◆ What this task involves
Retyping the data exactly is the task. Include every line.

◆ Records for processing
================

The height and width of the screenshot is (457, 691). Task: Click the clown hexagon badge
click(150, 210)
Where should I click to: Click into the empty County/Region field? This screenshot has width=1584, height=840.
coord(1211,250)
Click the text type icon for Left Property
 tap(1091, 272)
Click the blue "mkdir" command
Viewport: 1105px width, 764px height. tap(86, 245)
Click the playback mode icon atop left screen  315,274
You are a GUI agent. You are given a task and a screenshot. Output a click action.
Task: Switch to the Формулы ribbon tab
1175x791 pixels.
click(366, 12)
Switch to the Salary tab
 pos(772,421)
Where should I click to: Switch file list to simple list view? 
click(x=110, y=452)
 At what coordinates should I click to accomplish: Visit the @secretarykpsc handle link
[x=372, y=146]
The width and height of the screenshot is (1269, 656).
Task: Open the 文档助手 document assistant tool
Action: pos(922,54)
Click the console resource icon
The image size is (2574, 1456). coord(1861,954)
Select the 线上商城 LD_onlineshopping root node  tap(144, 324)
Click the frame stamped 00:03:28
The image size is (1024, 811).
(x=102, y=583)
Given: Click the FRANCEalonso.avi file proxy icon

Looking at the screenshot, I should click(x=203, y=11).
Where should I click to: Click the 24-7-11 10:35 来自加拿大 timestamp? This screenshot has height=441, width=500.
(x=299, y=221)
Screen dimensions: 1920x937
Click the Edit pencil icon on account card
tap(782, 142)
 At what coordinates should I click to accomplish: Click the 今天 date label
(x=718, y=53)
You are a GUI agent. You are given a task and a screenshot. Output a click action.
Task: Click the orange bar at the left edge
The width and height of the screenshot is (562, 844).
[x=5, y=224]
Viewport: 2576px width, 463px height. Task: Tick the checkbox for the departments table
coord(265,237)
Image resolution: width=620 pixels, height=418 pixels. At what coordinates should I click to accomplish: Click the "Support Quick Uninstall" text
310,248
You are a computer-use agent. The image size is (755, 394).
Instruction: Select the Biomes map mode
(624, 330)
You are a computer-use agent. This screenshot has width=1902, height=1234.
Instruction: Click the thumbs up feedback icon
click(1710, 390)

================

◆ Problem solution
The height and width of the screenshot is (457, 691). Task: Click the clown hexagon badge
click(150, 210)
Where should I click to: Click into the empty County/Region field? This screenshot has width=1584, height=840.
coord(1211,250)
Click the text type icon for Left Property
 tap(1091, 272)
Click the blue "mkdir" command
Viewport: 1105px width, 764px height. tap(86, 245)
Click the playback mode icon atop left screen  315,274
You are a GUI agent. You are given a task and a screenshot. Output a click action.
Task: Switch to the Формулы ribbon tab
1175x791 pixels.
click(366, 12)
Switch to the Salary tab
 pos(772,421)
Where should I click to: Switch file list to simple list view? 
click(x=110, y=452)
 At what coordinates should I click to accomplish: Visit the @secretarykpsc handle link
[x=372, y=146]
The width and height of the screenshot is (1269, 656).
Task: Open the 文档助手 document assistant tool
Action: pos(922,54)
Click the console resource icon
The image size is (2574, 1456). coord(1861,954)
Select the 线上商城 LD_onlineshopping root node  tap(144, 324)
Click the frame stamped 00:03:28
The image size is (1024, 811).
(x=102, y=583)
Given: Click the FRANCEalonso.avi file proxy icon

Looking at the screenshot, I should click(x=203, y=11).
Where should I click to: Click the 24-7-11 10:35 来自加拿大 timestamp? This screenshot has height=441, width=500.
(x=299, y=221)
Screen dimensions: 1920x937
Click the Edit pencil icon on account card
tap(782, 142)
 At what coordinates should I click to accomplish: Click the 今天 date label
(x=718, y=53)
You are a GUI agent. You are given a task and a screenshot. Output a click action.
Task: Click the orange bar at the left edge
The width and height of the screenshot is (562, 844).
[x=5, y=224]
Viewport: 2576px width, 463px height. Task: Tick the checkbox for the departments table
coord(265,237)
Image resolution: width=620 pixels, height=418 pixels. At what coordinates should I click to accomplish: Click the "Support Quick Uninstall" text
310,248
You are a computer-use agent. The image size is (755, 394).
Instruction: Select the Biomes map mode
(624, 330)
You are a computer-use agent. This screenshot has width=1902, height=1234.
Instruction: Click the thumbs up feedback icon
click(1710, 390)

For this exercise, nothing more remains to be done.